What the task requires:
Repeat all of the entries below verbatim, leaving every line unchanged.

>> Start Extracted data

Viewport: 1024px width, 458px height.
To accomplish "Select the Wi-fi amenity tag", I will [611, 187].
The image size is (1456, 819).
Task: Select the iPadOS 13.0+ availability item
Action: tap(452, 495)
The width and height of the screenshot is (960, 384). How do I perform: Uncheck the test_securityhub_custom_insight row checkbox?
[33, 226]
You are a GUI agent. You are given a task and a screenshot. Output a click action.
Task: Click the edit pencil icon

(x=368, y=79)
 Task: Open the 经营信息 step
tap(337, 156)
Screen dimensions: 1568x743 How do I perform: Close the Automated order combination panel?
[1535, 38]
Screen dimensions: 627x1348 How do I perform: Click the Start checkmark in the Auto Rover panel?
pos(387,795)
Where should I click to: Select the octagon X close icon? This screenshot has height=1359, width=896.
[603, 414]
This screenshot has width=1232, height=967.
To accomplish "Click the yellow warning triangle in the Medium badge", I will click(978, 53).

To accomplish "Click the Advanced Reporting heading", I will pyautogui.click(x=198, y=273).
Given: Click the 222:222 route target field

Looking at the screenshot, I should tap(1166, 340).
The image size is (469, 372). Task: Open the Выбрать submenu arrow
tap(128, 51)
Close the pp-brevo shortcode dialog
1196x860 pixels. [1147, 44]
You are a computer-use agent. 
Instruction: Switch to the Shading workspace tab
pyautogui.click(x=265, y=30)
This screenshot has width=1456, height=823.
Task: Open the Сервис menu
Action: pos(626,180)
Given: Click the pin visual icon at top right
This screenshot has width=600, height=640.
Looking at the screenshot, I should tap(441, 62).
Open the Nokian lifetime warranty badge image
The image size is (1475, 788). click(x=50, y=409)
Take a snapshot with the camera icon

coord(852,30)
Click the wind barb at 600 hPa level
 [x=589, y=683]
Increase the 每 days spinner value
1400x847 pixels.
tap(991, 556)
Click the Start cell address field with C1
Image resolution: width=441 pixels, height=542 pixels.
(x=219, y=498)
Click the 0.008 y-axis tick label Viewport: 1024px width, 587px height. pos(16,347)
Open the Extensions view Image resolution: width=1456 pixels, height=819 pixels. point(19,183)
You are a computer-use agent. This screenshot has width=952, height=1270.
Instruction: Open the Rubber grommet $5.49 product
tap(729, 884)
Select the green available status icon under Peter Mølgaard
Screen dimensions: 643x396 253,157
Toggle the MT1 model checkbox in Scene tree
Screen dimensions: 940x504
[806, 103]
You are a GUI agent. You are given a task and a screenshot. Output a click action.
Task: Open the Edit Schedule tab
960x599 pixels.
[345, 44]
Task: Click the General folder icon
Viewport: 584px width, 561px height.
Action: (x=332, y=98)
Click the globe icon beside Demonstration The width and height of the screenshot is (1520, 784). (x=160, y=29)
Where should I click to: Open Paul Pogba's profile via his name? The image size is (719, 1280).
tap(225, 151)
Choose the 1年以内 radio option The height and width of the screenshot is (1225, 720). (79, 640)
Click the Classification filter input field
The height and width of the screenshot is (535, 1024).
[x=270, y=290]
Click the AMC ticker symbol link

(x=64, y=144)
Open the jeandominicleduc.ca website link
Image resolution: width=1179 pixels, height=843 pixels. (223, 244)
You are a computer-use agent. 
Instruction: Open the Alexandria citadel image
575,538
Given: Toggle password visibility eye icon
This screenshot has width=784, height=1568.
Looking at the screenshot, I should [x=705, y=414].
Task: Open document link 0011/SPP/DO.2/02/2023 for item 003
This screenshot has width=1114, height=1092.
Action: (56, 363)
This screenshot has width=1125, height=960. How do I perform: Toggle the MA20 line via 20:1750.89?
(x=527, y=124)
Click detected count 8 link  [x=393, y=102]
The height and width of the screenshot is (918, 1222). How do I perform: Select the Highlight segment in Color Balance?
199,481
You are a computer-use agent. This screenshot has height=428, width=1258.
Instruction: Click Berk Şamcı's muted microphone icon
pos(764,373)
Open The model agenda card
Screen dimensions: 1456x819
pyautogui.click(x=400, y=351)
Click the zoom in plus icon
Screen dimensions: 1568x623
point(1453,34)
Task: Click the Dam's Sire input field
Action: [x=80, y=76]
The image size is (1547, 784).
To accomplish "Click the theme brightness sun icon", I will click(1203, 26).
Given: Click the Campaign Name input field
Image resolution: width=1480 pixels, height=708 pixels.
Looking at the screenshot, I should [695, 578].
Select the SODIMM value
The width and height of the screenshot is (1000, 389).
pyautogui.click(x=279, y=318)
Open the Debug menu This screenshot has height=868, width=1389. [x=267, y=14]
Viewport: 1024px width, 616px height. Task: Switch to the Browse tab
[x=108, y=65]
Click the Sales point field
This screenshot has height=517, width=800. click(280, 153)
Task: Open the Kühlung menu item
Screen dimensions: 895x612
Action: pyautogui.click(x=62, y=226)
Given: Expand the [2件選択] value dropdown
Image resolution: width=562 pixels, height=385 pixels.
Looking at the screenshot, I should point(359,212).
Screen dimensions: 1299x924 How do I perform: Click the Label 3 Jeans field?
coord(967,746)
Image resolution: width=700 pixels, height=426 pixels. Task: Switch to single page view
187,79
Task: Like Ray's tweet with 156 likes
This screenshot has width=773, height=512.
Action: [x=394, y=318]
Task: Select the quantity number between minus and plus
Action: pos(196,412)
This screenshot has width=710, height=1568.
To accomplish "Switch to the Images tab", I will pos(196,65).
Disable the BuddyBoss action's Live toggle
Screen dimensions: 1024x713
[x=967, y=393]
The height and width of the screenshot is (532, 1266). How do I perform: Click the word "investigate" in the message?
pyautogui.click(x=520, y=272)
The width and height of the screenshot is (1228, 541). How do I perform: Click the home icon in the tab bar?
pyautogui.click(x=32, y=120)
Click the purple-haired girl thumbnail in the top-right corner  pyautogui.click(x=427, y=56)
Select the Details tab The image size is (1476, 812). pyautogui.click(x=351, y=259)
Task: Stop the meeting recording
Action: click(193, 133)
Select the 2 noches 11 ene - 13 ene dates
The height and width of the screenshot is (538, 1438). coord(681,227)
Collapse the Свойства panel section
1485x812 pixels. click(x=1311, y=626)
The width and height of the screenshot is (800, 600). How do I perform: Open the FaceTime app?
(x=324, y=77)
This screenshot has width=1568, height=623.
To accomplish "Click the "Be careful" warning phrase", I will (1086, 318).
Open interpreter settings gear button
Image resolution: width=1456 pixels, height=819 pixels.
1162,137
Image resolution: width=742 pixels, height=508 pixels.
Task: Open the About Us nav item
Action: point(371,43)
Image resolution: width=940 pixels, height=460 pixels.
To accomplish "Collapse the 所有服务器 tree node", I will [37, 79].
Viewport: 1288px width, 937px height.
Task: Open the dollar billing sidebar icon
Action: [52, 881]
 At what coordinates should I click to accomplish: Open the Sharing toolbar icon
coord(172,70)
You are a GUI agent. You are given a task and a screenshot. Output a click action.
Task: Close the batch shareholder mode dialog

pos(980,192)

>> End Extracted data

Task response:
Viewport: 1024px width, 458px height.
To accomplish "Select the Wi-fi amenity tag", I will [611, 187].
The image size is (1456, 819).
Task: Select the iPadOS 13.0+ availability item
Action: tap(452, 495)
The width and height of the screenshot is (960, 384). How do I perform: Uncheck the test_securityhub_custom_insight row checkbox?
[33, 226]
You are a GUI agent. You are given a task and a screenshot. Output a click action.
Task: Click the edit pencil icon

(x=368, y=79)
 Task: Open the 经营信息 step
tap(337, 156)
Screen dimensions: 1568x743 How do I perform: Close the Automated order combination panel?
[1535, 38]
Screen dimensions: 627x1348 How do I perform: Click the Start checkmark in the Auto Rover panel?
pos(387,795)
Where should I click to: Select the octagon X close icon? This screenshot has height=1359, width=896.
[603, 414]
This screenshot has width=1232, height=967.
To accomplish "Click the yellow warning triangle in the Medium badge", I will click(978, 53).

To accomplish "Click the Advanced Reporting heading", I will pyautogui.click(x=198, y=273).
Given: Click the 222:222 route target field

Looking at the screenshot, I should tap(1166, 340).
The image size is (469, 372). Task: Open the Выбрать submenu arrow
tap(128, 51)
Close the pp-brevo shortcode dialog
1196x860 pixels. [1147, 44]
You are a computer-use agent. 
Instruction: Switch to the Shading workspace tab
pyautogui.click(x=265, y=30)
This screenshot has width=1456, height=823.
Task: Open the Сервис menu
Action: pos(626,180)
Given: Click the pin visual icon at top right
This screenshot has width=600, height=640.
Looking at the screenshot, I should tap(441, 62).
Open the Nokian lifetime warranty badge image
The image size is (1475, 788). click(x=50, y=409)
Take a snapshot with the camera icon

coord(852,30)
Click the wind barb at 600 hPa level
 [x=589, y=683]
Increase the 每 days spinner value
1400x847 pixels.
tap(991, 556)
Click the Start cell address field with C1
Image resolution: width=441 pixels, height=542 pixels.
(x=219, y=498)
Click the 0.008 y-axis tick label Viewport: 1024px width, 587px height. pos(16,347)
Open the Extensions view Image resolution: width=1456 pixels, height=819 pixels. point(19,183)
You are a computer-use agent. This screenshot has width=952, height=1270.
Instruction: Open the Rubber grommet $5.49 product
tap(729, 884)
Select the green available status icon under Peter Mølgaard
Screen dimensions: 643x396 253,157
Toggle the MT1 model checkbox in Scene tree
Screen dimensions: 940x504
[806, 103]
You are a GUI agent. You are given a task and a screenshot. Output a click action.
Task: Open the Edit Schedule tab
960x599 pixels.
[345, 44]
Task: Click the General folder icon
Viewport: 584px width, 561px height.
Action: (x=332, y=98)
Click the globe icon beside Demonstration The width and height of the screenshot is (1520, 784). (x=160, y=29)
Where should I click to: Open Paul Pogba's profile via his name? The image size is (719, 1280).
tap(225, 151)
Choose the 1年以内 radio option The height and width of the screenshot is (1225, 720). (79, 640)
Click the Classification filter input field
The height and width of the screenshot is (535, 1024).
[x=270, y=290]
Click the AMC ticker symbol link

(x=64, y=144)
Open the jeandominicleduc.ca website link
Image resolution: width=1179 pixels, height=843 pixels. (223, 244)
You are a computer-use agent. 
Instruction: Open the Alexandria citadel image
575,538
Given: Toggle password visibility eye icon
This screenshot has width=784, height=1568.
Looking at the screenshot, I should [x=705, y=414].
Task: Open document link 0011/SPP/DO.2/02/2023 for item 003
This screenshot has width=1114, height=1092.
Action: (56, 363)
This screenshot has width=1125, height=960. How do I perform: Toggle the MA20 line via 20:1750.89?
(x=527, y=124)
Click detected count 8 link  [x=393, y=102]
The height and width of the screenshot is (918, 1222). How do I perform: Select the Highlight segment in Color Balance?
199,481
You are a computer-use agent. This screenshot has height=428, width=1258.
Instruction: Click Berk Şamcı's muted microphone icon
pos(764,373)
Open The model agenda card
Screen dimensions: 1456x819
pyautogui.click(x=400, y=351)
Click the zoom in plus icon
Screen dimensions: 1568x623
point(1453,34)
Task: Click the Dam's Sire input field
Action: [x=80, y=76]
The image size is (1547, 784).
To accomplish "Click the theme brightness sun icon", I will click(1203, 26).
Given: Click the Campaign Name input field
Image resolution: width=1480 pixels, height=708 pixels.
Looking at the screenshot, I should [695, 578].
Select the SODIMM value
The width and height of the screenshot is (1000, 389).
pyautogui.click(x=279, y=318)
Open the Debug menu This screenshot has height=868, width=1389. [x=267, y=14]
Viewport: 1024px width, 616px height. Task: Switch to the Browse tab
[x=108, y=65]
Click the Sales point field
This screenshot has height=517, width=800. click(280, 153)
Task: Open the Kühlung menu item
Screen dimensions: 895x612
Action: pyautogui.click(x=62, y=226)
Given: Expand the [2件選択] value dropdown
Image resolution: width=562 pixels, height=385 pixels.
Looking at the screenshot, I should point(359,212).
Screen dimensions: 1299x924 How do I perform: Click the Label 3 Jeans field?
coord(967,746)
Image resolution: width=700 pixels, height=426 pixels. Task: Switch to single page view
187,79
Task: Like Ray's tweet with 156 likes
This screenshot has width=773, height=512.
Action: [x=394, y=318]
Task: Select the quantity number between minus and plus
Action: pos(196,412)
This screenshot has width=710, height=1568.
To accomplish "Switch to the Images tab", I will pos(196,65).
Disable the BuddyBoss action's Live toggle
Screen dimensions: 1024x713
[x=967, y=393]
The height and width of the screenshot is (532, 1266). How do I perform: Click the word "investigate" in the message?
pyautogui.click(x=520, y=272)
The width and height of the screenshot is (1228, 541). How do I perform: Click the home icon in the tab bar?
pyautogui.click(x=32, y=120)
Click the purple-haired girl thumbnail in the top-right corner  pyautogui.click(x=427, y=56)
Select the Details tab The image size is (1476, 812). pyautogui.click(x=351, y=259)
Task: Stop the meeting recording
Action: click(193, 133)
Select the 2 noches 11 ene - 13 ene dates
The height and width of the screenshot is (538, 1438). coord(681,227)
Collapse the Свойства panel section
1485x812 pixels. click(x=1311, y=626)
The width and height of the screenshot is (800, 600). How do I perform: Open the FaceTime app?
(x=324, y=77)
This screenshot has width=1568, height=623.
To accomplish "Click the "Be careful" warning phrase", I will (1086, 318).
Open interpreter settings gear button
Image resolution: width=1456 pixels, height=819 pixels.
1162,137
Image resolution: width=742 pixels, height=508 pixels.
Task: Open the About Us nav item
Action: point(371,43)
Image resolution: width=940 pixels, height=460 pixels.
To accomplish "Collapse the 所有服务器 tree node", I will [37, 79].
Viewport: 1288px width, 937px height.
Task: Open the dollar billing sidebar icon
Action: [52, 881]
 At what coordinates should I click to accomplish: Open the Sharing toolbar icon
coord(172,70)
You are a GUI agent. You are given a task and a screenshot. Output a click action.
Task: Close the batch shareholder mode dialog

pos(980,192)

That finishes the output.